Goal: Reproduce the listing below word for word, omitting the pictures from your reply.

Records supplied:
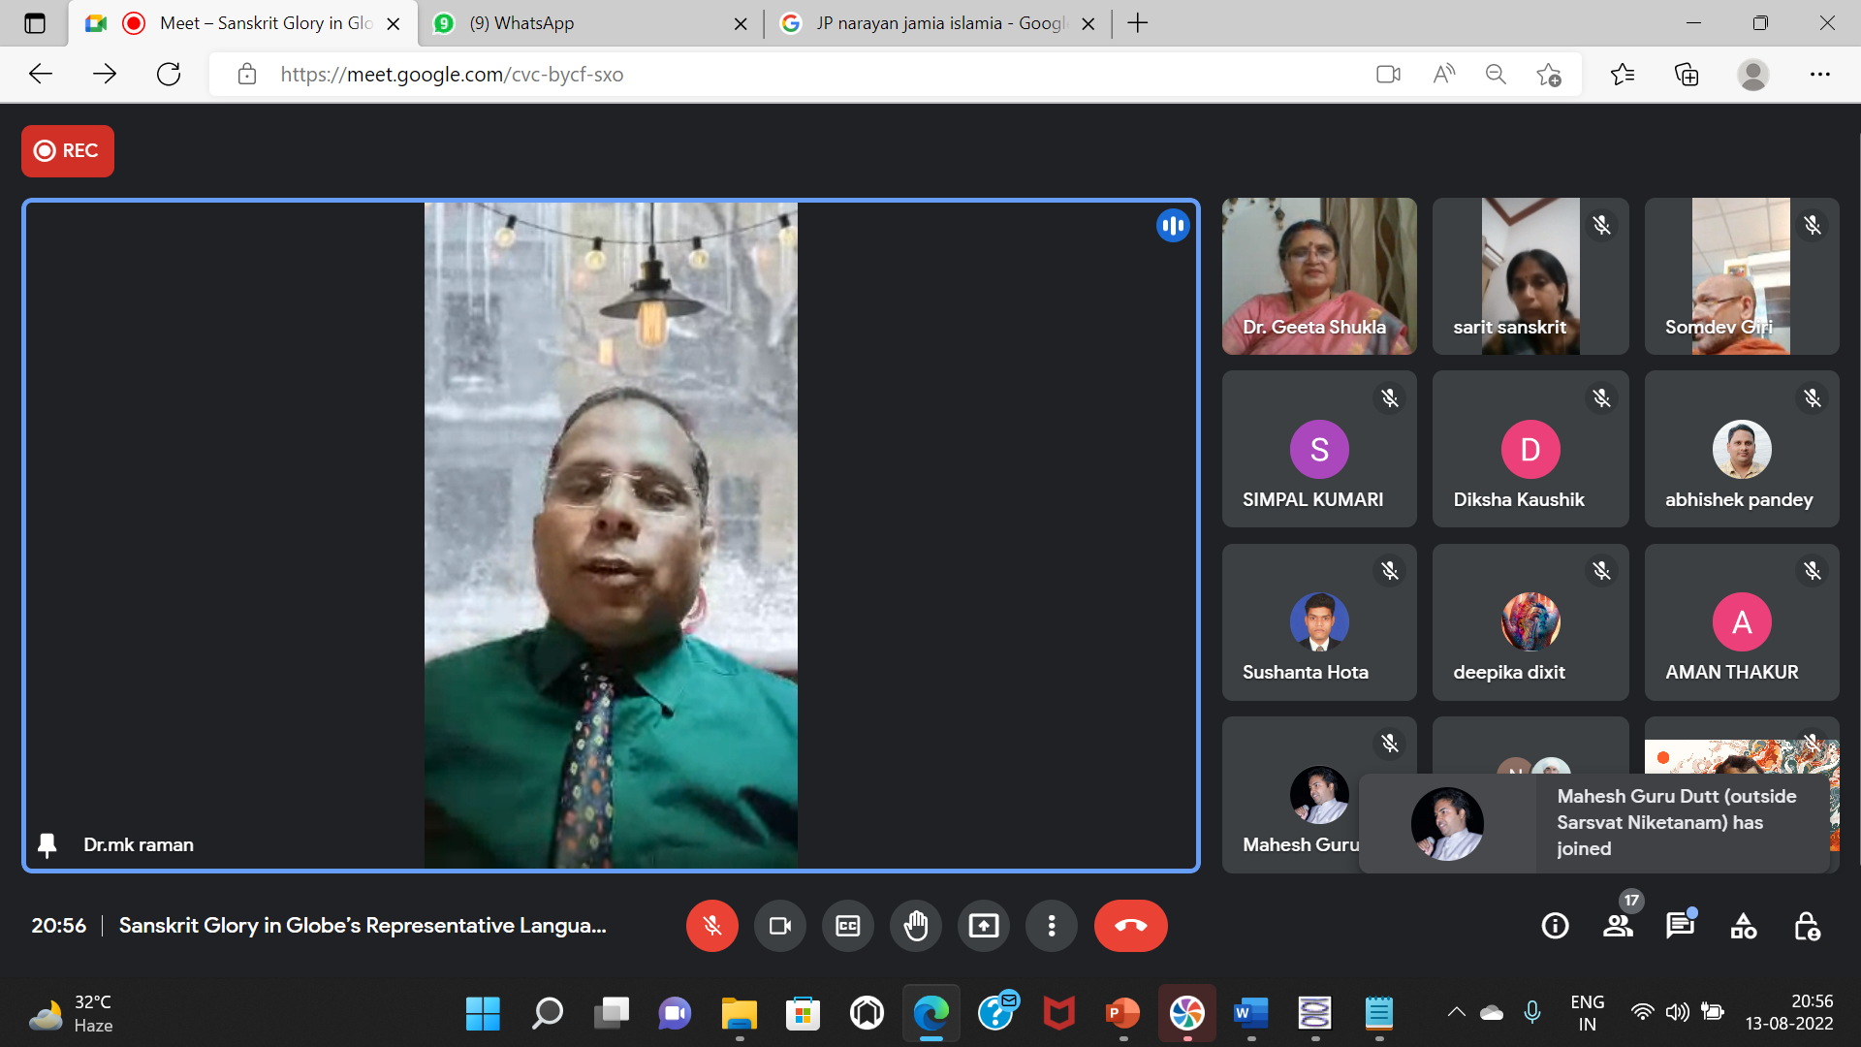Unmute the microphone in Meet controls
Screen dimensions: 1861x1047
coord(711,926)
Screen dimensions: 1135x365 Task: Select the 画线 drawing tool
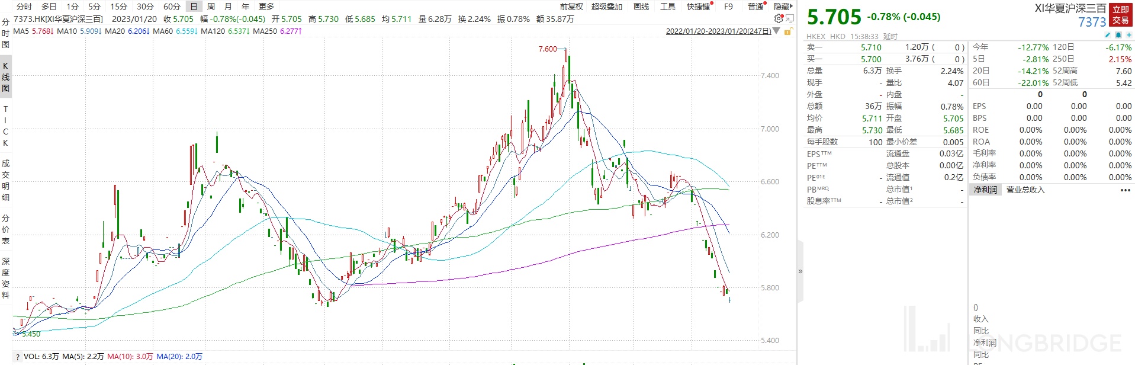[641, 7]
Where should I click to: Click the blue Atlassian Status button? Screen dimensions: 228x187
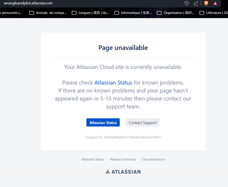coord(103,122)
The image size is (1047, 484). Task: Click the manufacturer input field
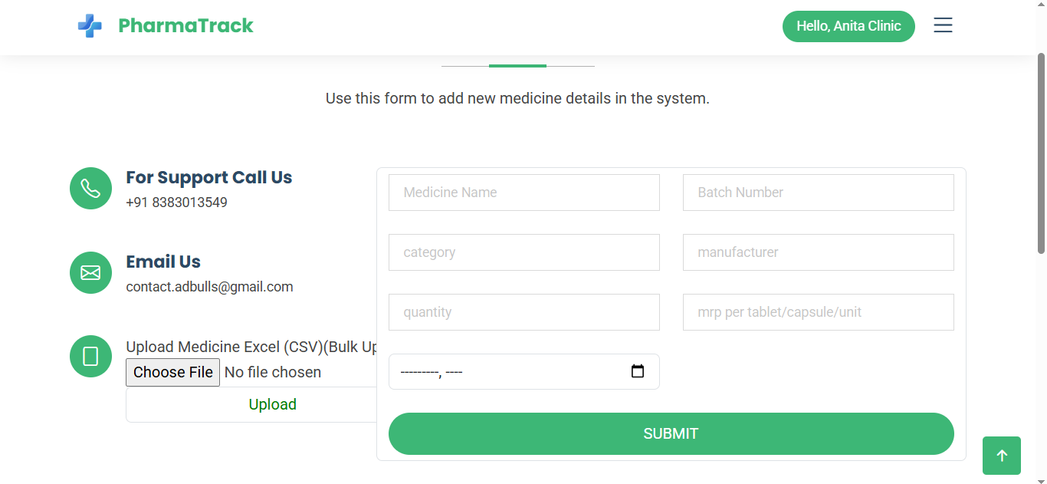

Task solution:
Unmute the microphone in Meet controls
Screen dimensions: 1861x1047
coord(711,926)
Screen dimensions: 1135x365 Task: Select the 画线 drawing tool
[641, 7]
Where should I click to: Click the blue Atlassian Status button? Screen dimensions: 228x187
coord(103,122)
The image size is (1047, 484). Task: Click the manufacturer input field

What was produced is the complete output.